Originally Posted by Brigala
I am about ready to have a heart attack at all these suggestions of using a car seat on a boat. You might as well tie your baby to the boat anchor.
The baby MUST be wearing a PFD on board. There is no way a baby can sit in a car seat with a PFD, and even if they did, the PFD wouldn't keep the car seat from sinking to the bottom of the water.
Please don't ever ever ever ever ever put your baby in a car seat on a boat. I don't know much about sailing, but I know that much. If you can't find a way to safely transport the baby with a PFD and not
strapped to a boat anchor, don't take the baby on board.
I've only taken my babies on boats a couple of times (never sailing, once in a canoe and once on some kind of motorboat thing in Hawaii), both times they wore their own PFDs and sat on my lap. That's not practical of course for being out all day long or overnight, but it works for a couple of hours.
You might try hanging something like this in your boat: http://us.kanoe.com/
- if you can find a place to hang it where it won't bang against stuff as the boat moves.
Welcome to Sailnet.
I understand your concerns. From a non-sailing point of view, what you are talking about makes sense. However, it is important to remember that on most of these boats where this advice is to be used, the danger is not flipping over. Our keel on our boat probably weighs more than your car... just our keel. My boat weighs in circa 26-28000 lbs. In anything but very severe conditions, you are not flipping it over. THose conditions are offshore conditions in what would likely be hurricane+ strength winds. That is teh same for most sail boaters. No way I would EVER put a kid in a childseat in a canoe, kayak, or small motor boat. But the only thing those have in comon with larger sailing vessels is that they all float (most of the time). Comparrison ends there.
When a storm rolls up, the kiddo is down below. We constructed a V-berth set up that is more padded than most cribs. We also put him on the compression post lashed into his car seat. My danger and concern is not the baby going ino the water. THe issue is them hurtin themselves in a rolling and tossing boat. Also, when bad weather comes up, they are in a lifejacket.
Since you are new, I would suggest investing in a top of the line jacket for you child. I have many times reccomended Mustang with crotch strap and head floatation. These jackets will right the child, without effort, face up in the water. Many jackets do not properly do this. They also haver a strap on top to jerk them out of the water when they go in. Notice I said when.
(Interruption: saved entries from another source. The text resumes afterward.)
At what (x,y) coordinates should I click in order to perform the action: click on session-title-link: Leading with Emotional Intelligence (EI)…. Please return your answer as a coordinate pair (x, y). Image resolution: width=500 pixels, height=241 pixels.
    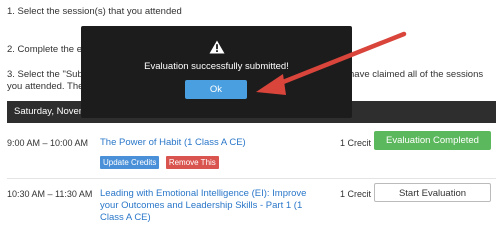
    Looking at the image, I should click on (208, 206).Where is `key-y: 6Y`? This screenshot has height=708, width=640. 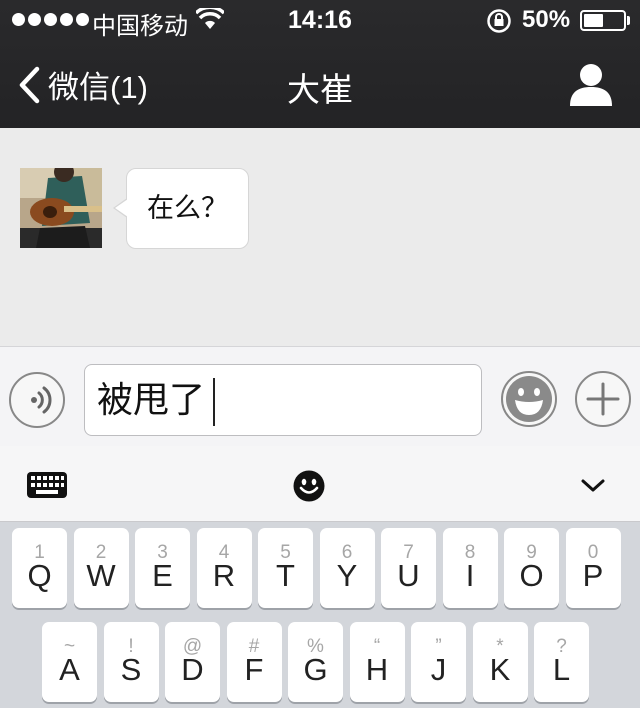 key-y: 6Y is located at coordinates (347, 568).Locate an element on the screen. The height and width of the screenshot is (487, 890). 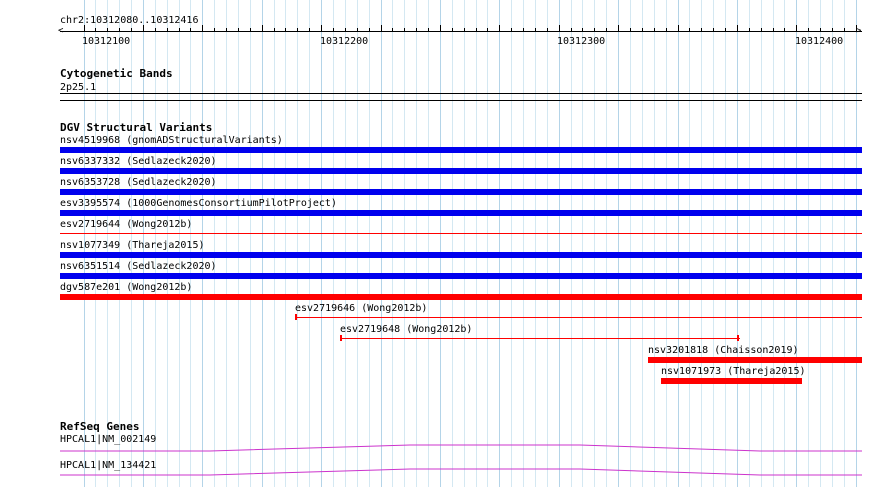
tick-label-3: 10312300 is located at coordinates (582, 42).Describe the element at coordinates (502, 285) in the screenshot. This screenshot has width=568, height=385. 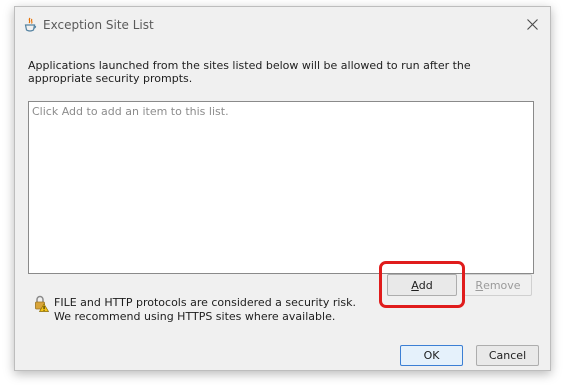
I see `remove-label-rest: emove` at that location.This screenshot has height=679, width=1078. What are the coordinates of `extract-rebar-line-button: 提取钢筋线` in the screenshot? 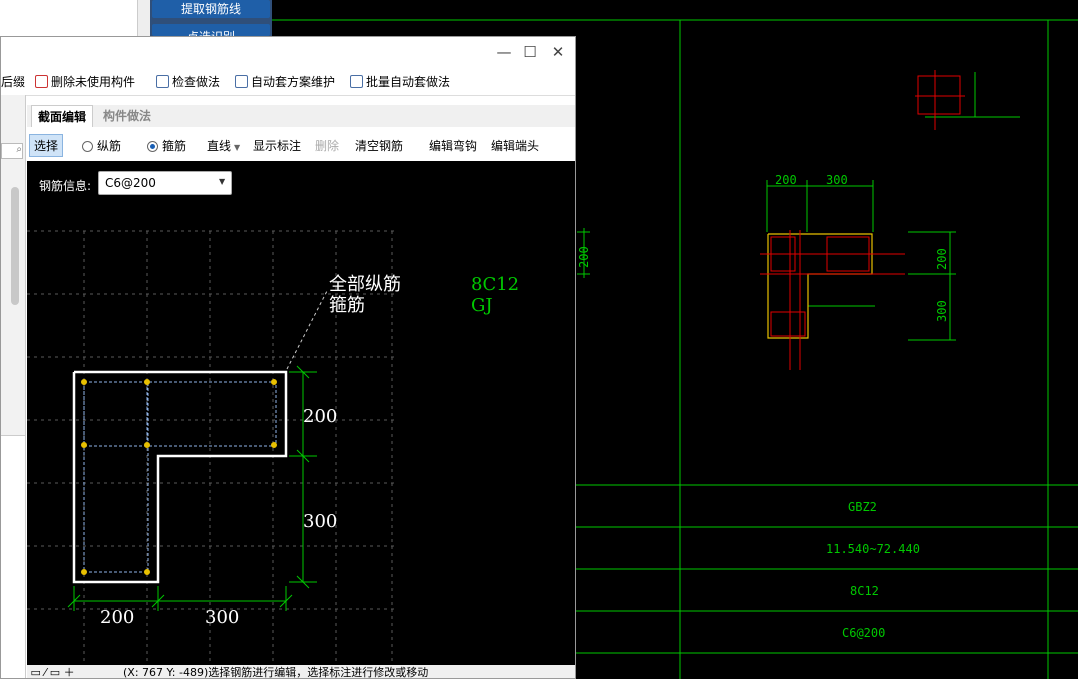 It's located at (211, 9).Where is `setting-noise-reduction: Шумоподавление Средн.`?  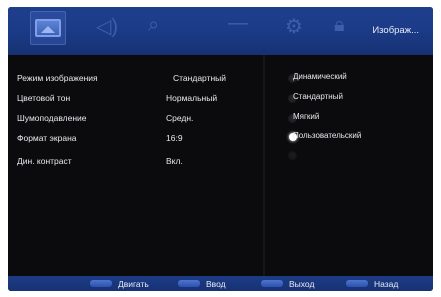
setting-noise-reduction: Шумоподавление Средн. is located at coordinates (136, 120).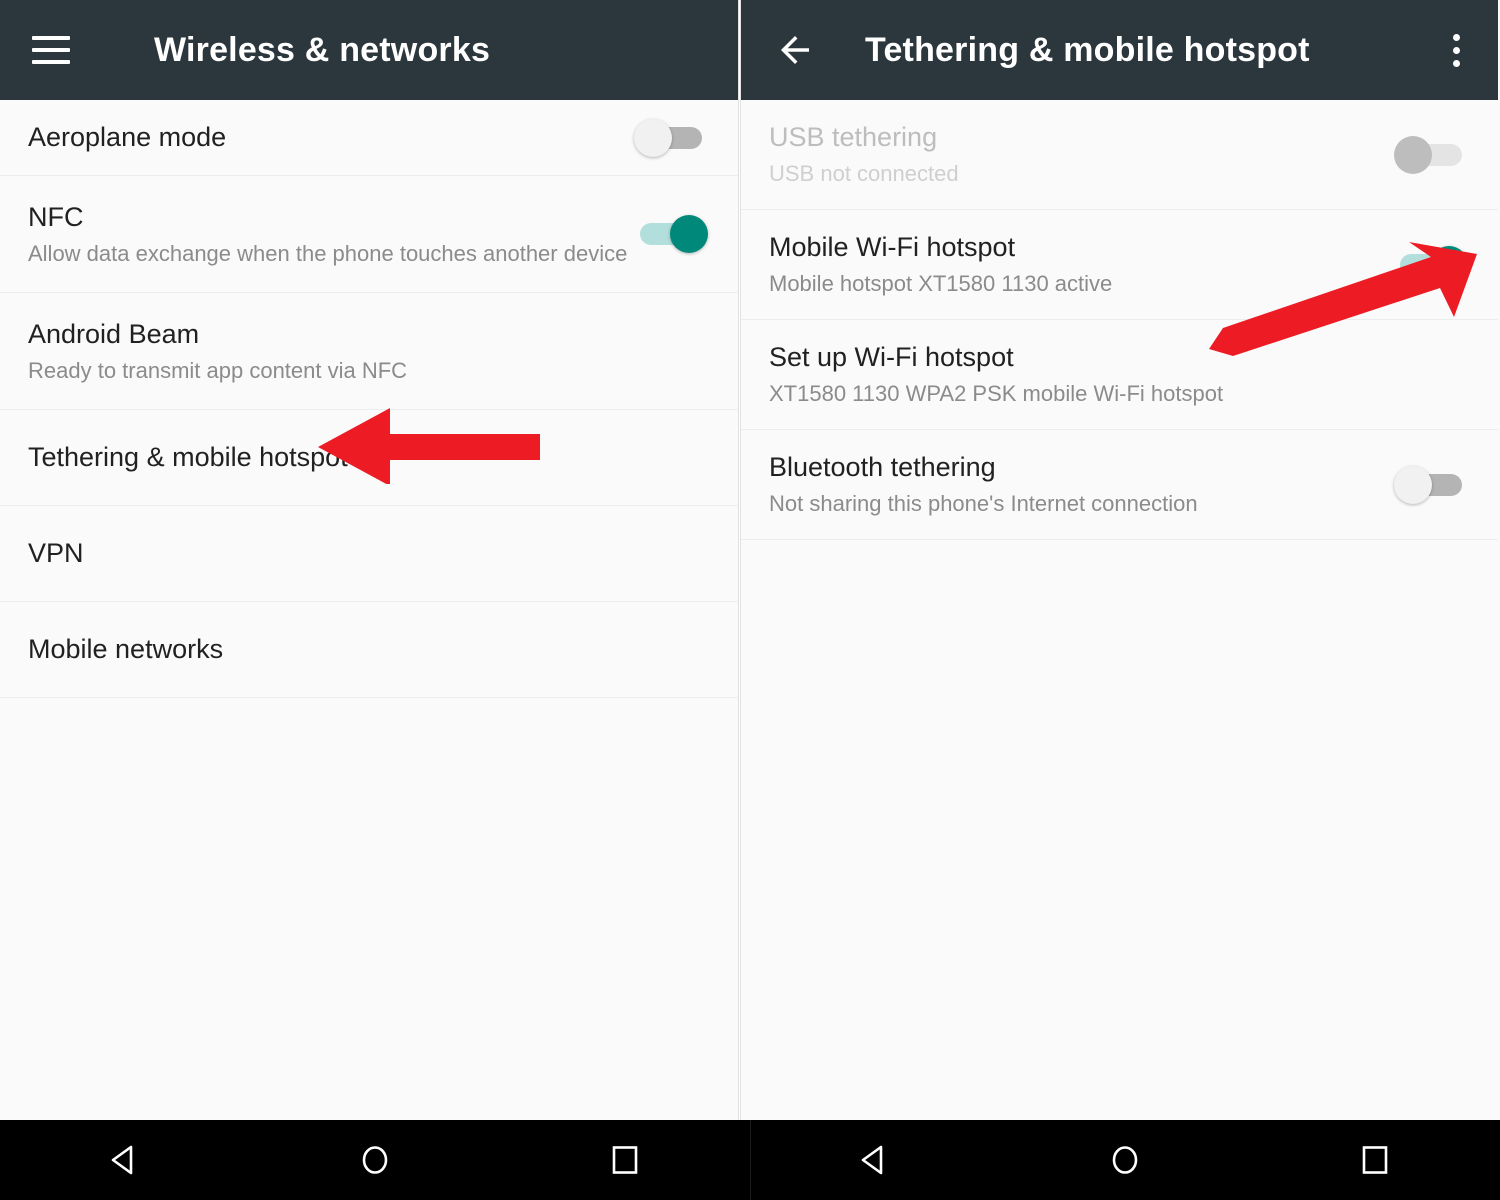  Describe the element at coordinates (892, 358) in the screenshot. I see `row-set-up-wifi-hotspot-title: Set up Wi-Fi hotspot` at that location. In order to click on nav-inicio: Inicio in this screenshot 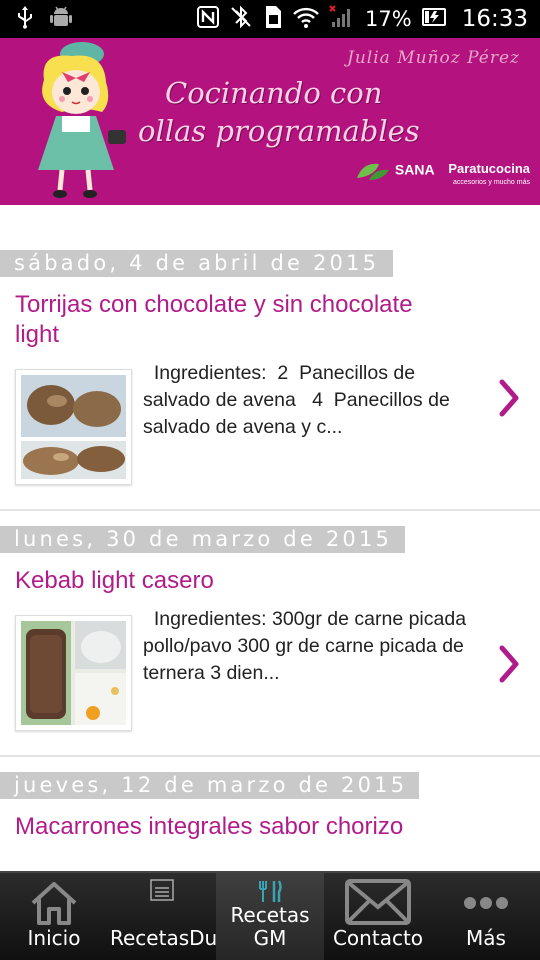, I will do `click(54, 916)`.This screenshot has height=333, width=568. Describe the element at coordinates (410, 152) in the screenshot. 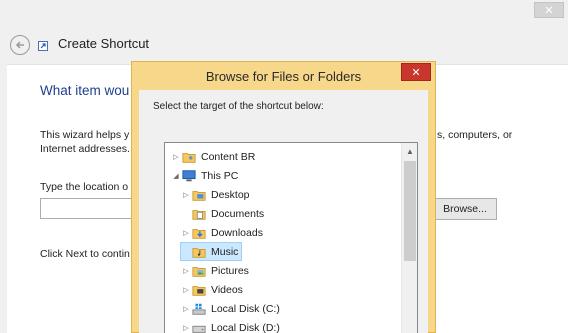

I see `scroll-up-icon: ▲` at that location.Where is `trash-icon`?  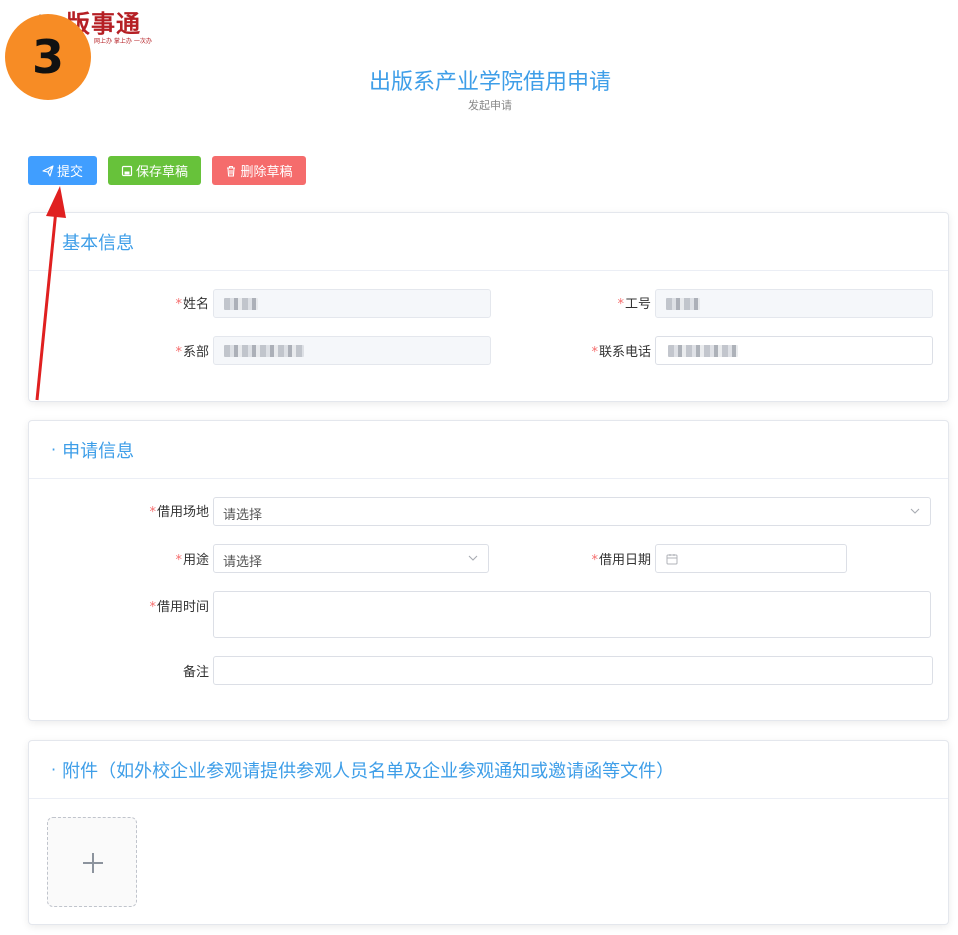
trash-icon is located at coordinates (232, 171).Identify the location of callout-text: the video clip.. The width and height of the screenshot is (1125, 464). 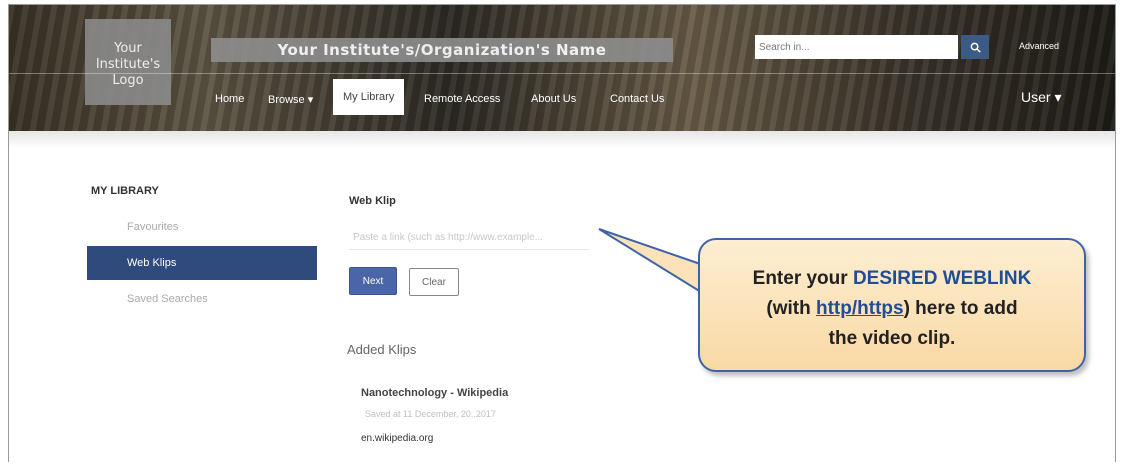
(892, 338).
Here is an example of the jacket I am referring to:
Falling overboard underway is not the big issue for infants and toddlers. THey will be under extreme adult supervision at that time and sailboats are, in general, pretty child proof. It is at the dock that both of our kids have gone over (generally when running down it). That is where you chief danger will lie. I ALWAYS keep a jacket on them at the dock until they were very avid swimmers. As far as the sailboat, no one will sail out into foul weather with a kid on board. Not fun for the parent or the child.
Be very thoughtful about your water temps up there. Last I was on Puget SOound (about two weeks ago I think), temps were 49-51 degrees. That is cold enough to kill an adult in minutes. Assuming no stroke when you hit the water, I have been told 3-5 minutes. I cannot verify this, but that is the "dock-talk". I think we lose what, 6 people/year (adults) who jump into the COlumbia on a bright warm day and hit that cold water and go into total shock and don't come back up.
When sailing, we would often take our kids out of the car seat and let them play around down below or sometimes in the cockpit. Our rules are that down below, they do not have to wear a jacket. Top side, always. If weather turns questionsable, everyone is sporting a jacket.
Here is a Pic of our V-berth. When they were younger, we constructed a crib side that latched into the opening from the V-Berth. The only issue with this is that wne the seas climb, that berth becomes un-useable because the bow jumps off the waves and anyone forward of the mast will likely become airborne. The fix for this is to put them close to the compression post or in the aft berth.
Feel free to ask questions. Glad to have you around. BTW, a car seat does not sink like a anchor. Drop your in the water and you will see. We did (no baby inside). It floated suprsingly well, but would be terrible situation for the child as I would assume their head would go under water. THat is why when transiting between boat and dock, they should have a jacket on (the appropriate jacket).